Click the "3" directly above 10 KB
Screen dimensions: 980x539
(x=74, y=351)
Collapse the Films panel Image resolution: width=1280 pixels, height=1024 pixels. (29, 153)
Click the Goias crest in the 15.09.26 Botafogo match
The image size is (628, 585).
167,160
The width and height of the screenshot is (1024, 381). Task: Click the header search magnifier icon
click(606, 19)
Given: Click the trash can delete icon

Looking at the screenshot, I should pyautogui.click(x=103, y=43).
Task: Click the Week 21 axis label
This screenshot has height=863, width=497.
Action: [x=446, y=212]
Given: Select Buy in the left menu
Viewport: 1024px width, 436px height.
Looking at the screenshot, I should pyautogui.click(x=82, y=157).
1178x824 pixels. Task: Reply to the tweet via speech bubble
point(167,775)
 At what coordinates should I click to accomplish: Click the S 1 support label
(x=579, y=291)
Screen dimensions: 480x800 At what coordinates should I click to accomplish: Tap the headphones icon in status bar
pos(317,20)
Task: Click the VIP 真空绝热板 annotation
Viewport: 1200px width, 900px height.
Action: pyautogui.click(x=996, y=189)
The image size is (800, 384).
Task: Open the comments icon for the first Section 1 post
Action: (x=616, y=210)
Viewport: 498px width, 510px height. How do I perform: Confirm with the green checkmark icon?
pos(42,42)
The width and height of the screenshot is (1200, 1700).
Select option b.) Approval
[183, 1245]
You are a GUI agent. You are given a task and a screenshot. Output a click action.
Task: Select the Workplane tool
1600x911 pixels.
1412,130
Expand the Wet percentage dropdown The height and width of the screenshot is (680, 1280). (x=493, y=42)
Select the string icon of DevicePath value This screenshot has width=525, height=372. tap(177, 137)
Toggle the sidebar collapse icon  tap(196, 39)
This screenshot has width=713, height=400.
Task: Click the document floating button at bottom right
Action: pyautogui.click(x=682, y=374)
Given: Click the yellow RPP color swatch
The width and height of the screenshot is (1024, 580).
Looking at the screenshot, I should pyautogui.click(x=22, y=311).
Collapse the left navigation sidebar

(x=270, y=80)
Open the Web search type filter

-------------------------

What you are asked to do
Please output the items from the line containing "Given: Click the yellow RPP color swatch" through the end of the items, copying each line exactly.

Completed exercise
Given: Click the yellow RPP color swatch
The width and height of the screenshot is (1024, 580).
Looking at the screenshot, I should pyautogui.click(x=22, y=311).
Collapse the left navigation sidebar

(x=270, y=80)
Open the Web search type filter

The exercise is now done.